Teaching yourself using Git is a long process, full of obstacles - just as teaching yourself anything else more complex than cooking pancakes. But it’s not enough to use Git at home, hacking some console applications for a couple of GitHub stalkers: you should use some great version-control system at your workplace. Our dev team moved to Git not so long time ago, and it was quite a difficult move.

So if your team is still using SVN, or if you’re tired of Mercurial (which seemed fine to me, but Git is greater), please start using Git as soon as possible, using my pieces of advice as an advice. I won’t be saying much about whether Git is the right choice or something and I’d like to escape from such discussions. Also, Git is not for cowards, so decide quickly and proceed - or not.

0. You should use GitHub. GitHub is a necessary part of introducing Git to young fellas. It visualizes everything in a simple software-agnostic way. Don’t try to show your team some fancy Git client, they won’t understand them. GitHub is understandable. You can commit/push and see all the changes on the server highlighted using cute colors. You can review everyone else’s changes just like you review their drunk photos on Facebook. And yes, make the GitHub repository the main one. You don’t need to be truly decentralized yet.

1. You should know everything about Git. Okay, that’s an impossible task, especially if you’ve never tried Git with a team. So you’re going to fake it. Everything you need at the very first stage is:

And also a little bit about this distributed yada-yada:

Don’t try to understand branches yet, even if you do - don’t try explaining them to anyone. They are not SVN branches, neither they are Mercurial branches, in case you’re wondering.
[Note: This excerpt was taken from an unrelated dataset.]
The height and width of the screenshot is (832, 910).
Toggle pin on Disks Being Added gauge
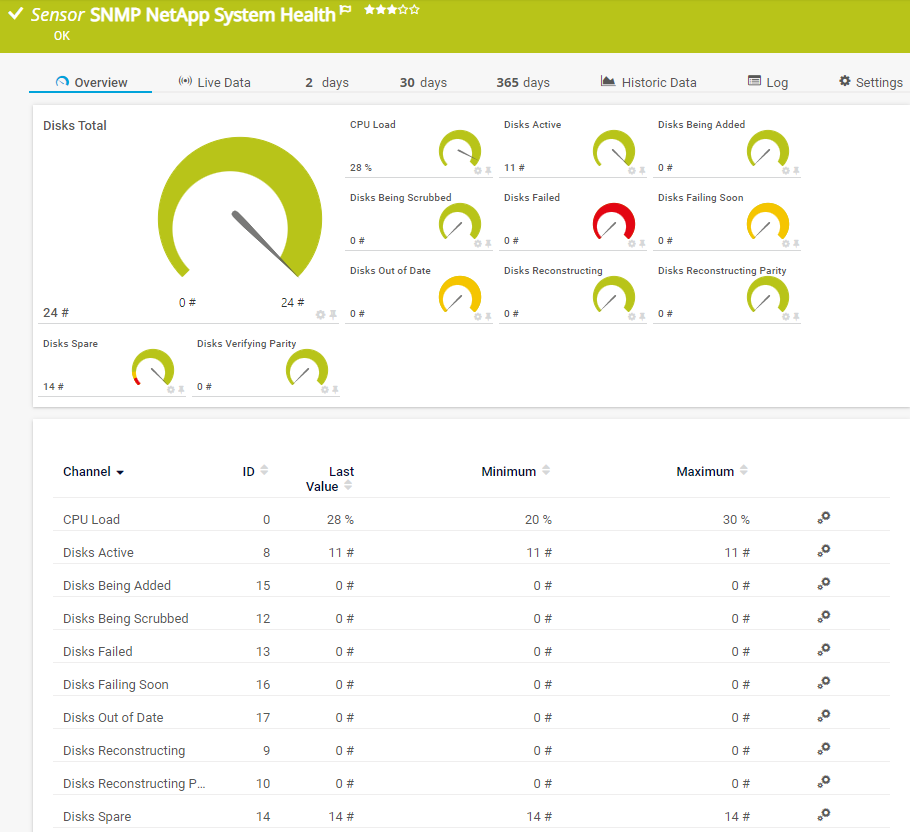click(796, 171)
2. You should be a responsible adult. In my own humble opinion, the very task of a lead developer is to understand everything and solve every problem. There is nothing humiliating, it’s cool - think of yourself as House MD (or Sherlock Holmes). So from this point if anyone comes to you with a problem, you go and solve this problem. Not “tell how to solve” or “send a link to letmegooglethatforyou”, you solve it by typing using your left and right hands. That’s the point where every other innovator fails. By the way, if you’re a “lead developer” and you can’t (or don’t want) solve these poor tiny problems with Git, you should fire yourself.

3. Read all changes. There definitely will be someone clever enough to do “git push -f” and delete someone else’s work. In my own experience, one guy did exactly that and no one noticed for two weeks, until someone had started writing code for one of my “done” tasks again and I had a feeling that something is wrong. Fortunately, GitHub keeps logs of all pushes and pulls and I keep all my old branches on the local machine.

4. Don’t distract to useless things. There is no point in cargo cults. Noone knows what a branch is, noone knows what “cherry-picking” is, and noone on your team understands mysterious “rebase”. They are going to lie about it, but the truth is - they can’t use it. You should forbid them. git status, git add, git commit, git push and git pull are all the commands they use now.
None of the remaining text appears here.